Selling Gene Data
Here’s a piece from the Guardian on how the NHS is setting up a database for genes and going to be selling the data they collect:
[reading time: 3 minutes]
It’s summed up in the first paragraph:
Private firms will soon be able to buy people’s medical and genetic data without their consent and, in certain cases, acquire personal information that might enable them to identify individuals.
This scares me. You expect this stuff from DNA testing companies like 23andMe, but not from the NHS, a publicly funded health service. Yes, this information is important. I’m sure all the great medical breakthroughs of the next century are likely to come from studying genetics. So thus all the money from the problems they solve and the information they discover will too. And that gets Big Pharma excited. Which is why they’re willing to pay a decent amount of money to the NHS for this data. Which means basically the NHS is just going to be a middle man, and the middle man never gets rich. The NHS will do okay from these deals, sure, but not enough to justify selling the most personal of all data about the people who pay for the NHS with their taxes. It’s not worth it.
Instead of just keeping this data saved somewhere and maybe fiddling around with it to see how obese the nation is and how many people have descended from a Bavarian sheep farmer, they should go on the offensive, despite their limited money now-a-days, and try to do some real good. I’d much rather read the headline “NHS cures Alzheimer’s”, than “GlaxoSmithKline cures Alzheimer’s.”

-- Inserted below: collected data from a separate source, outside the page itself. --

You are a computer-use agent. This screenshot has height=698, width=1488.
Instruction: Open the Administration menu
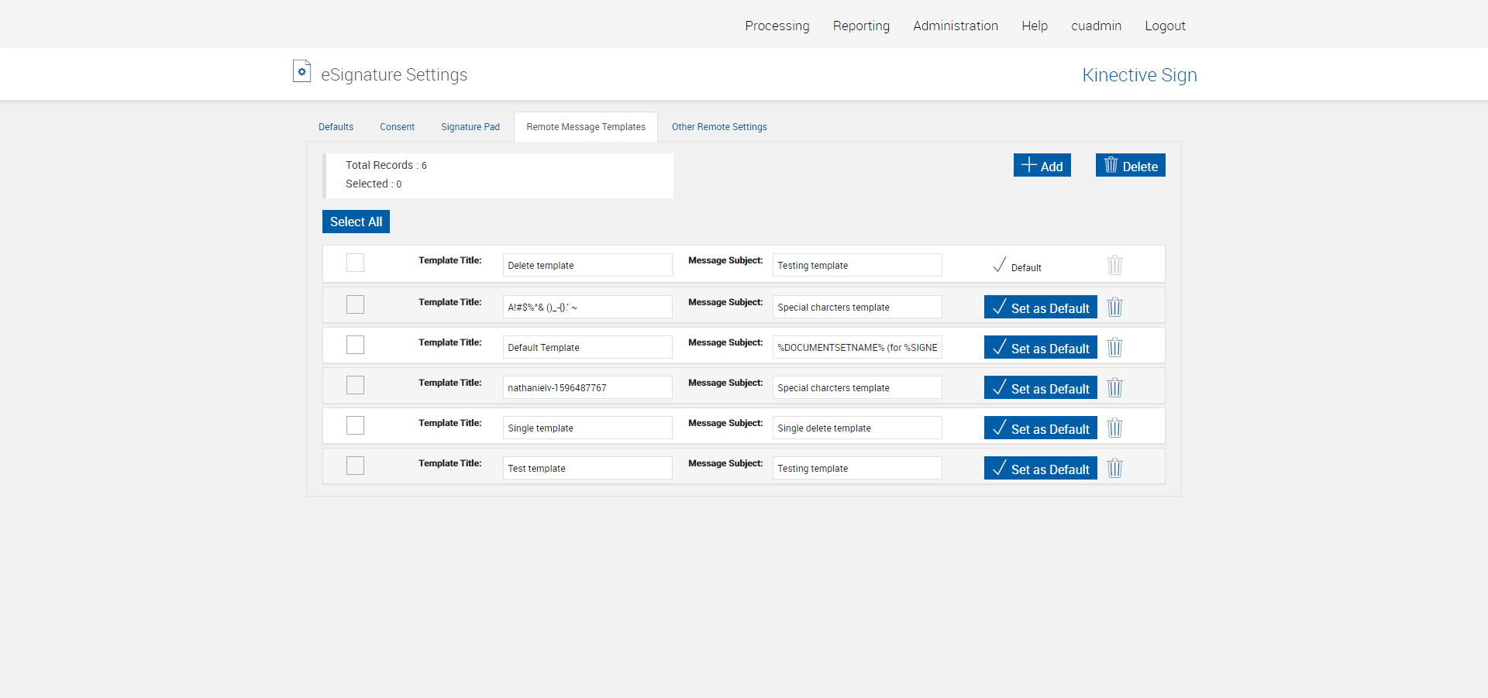[x=955, y=26]
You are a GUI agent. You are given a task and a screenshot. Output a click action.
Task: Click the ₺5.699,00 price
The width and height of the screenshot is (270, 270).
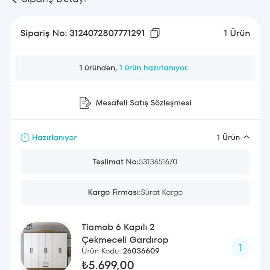click(108, 265)
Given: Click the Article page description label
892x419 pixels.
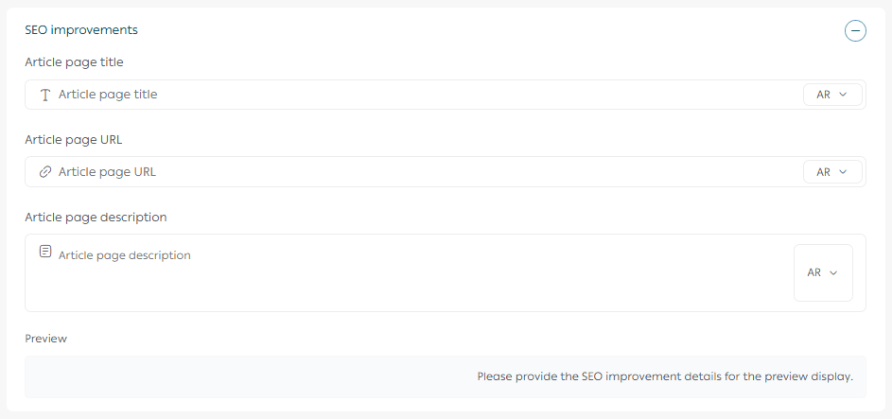Looking at the screenshot, I should 96,218.
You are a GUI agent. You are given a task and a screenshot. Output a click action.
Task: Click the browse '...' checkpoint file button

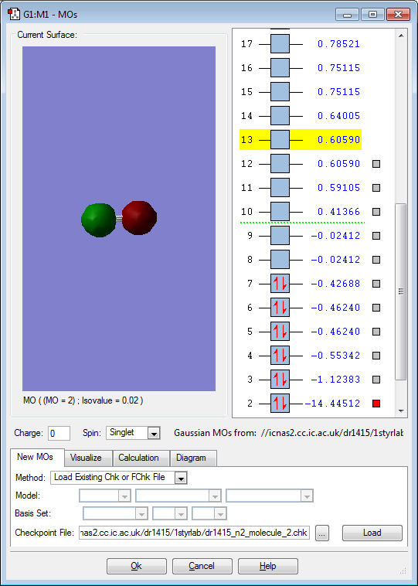322,533
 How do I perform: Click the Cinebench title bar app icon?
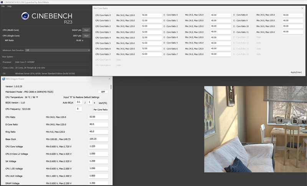[2, 2]
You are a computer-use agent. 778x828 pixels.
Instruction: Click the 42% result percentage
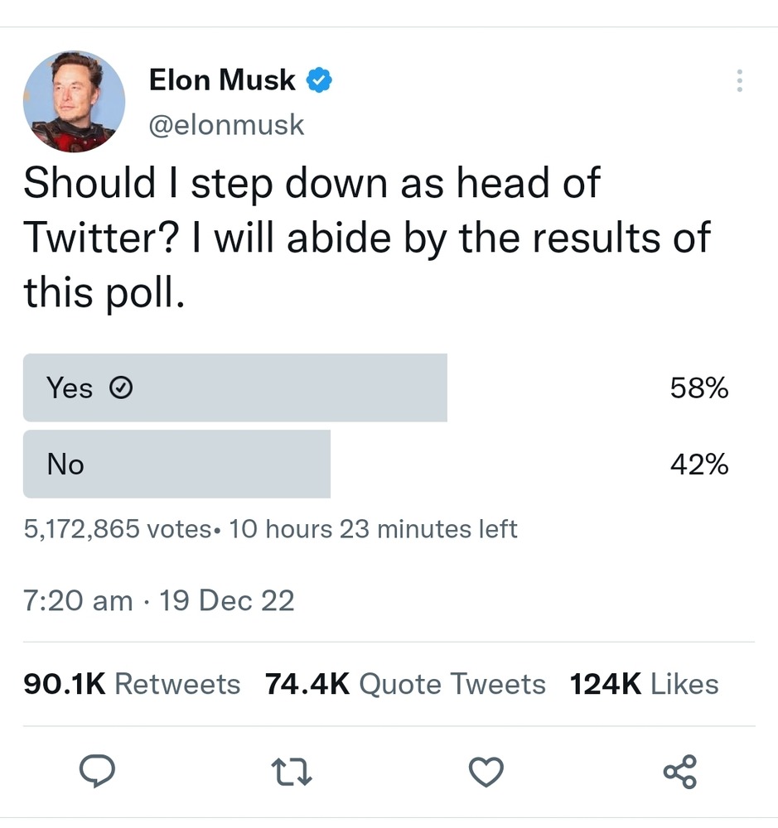pyautogui.click(x=699, y=465)
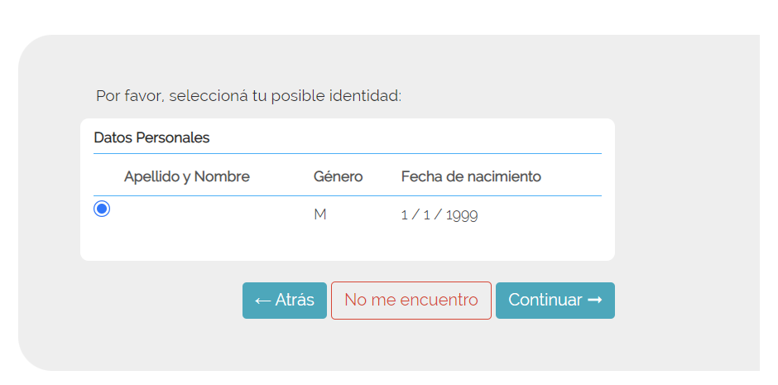Click the gender value M

[x=319, y=214]
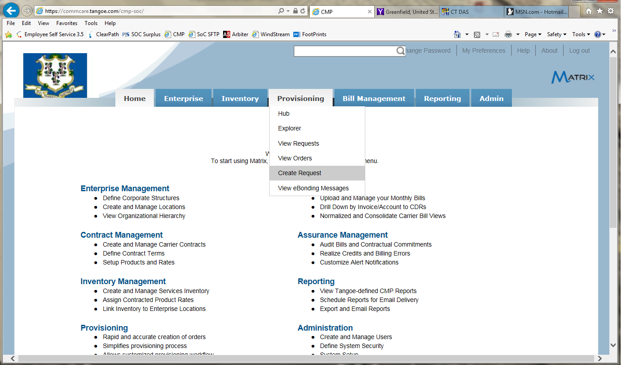The image size is (621, 365).
Task: Choose View Orders in the dropdown menu
Action: (295, 158)
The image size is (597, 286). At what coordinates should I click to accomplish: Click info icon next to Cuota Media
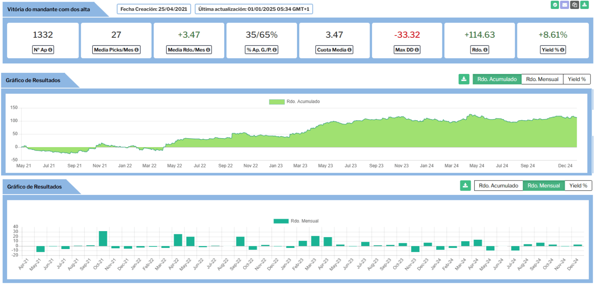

And of course selling the data is a side issue to the main issue that they’re collecting it at all. But I’m not going to get involved in that whole affair, especially as I don’t even know how I feel about it.
I’ll just say this: I don’t trust the NHS with my postcode, let alone the gene data that makes me, me. (And how could you blame me when the section of the NHS in control of all this data has a website that looks like this.)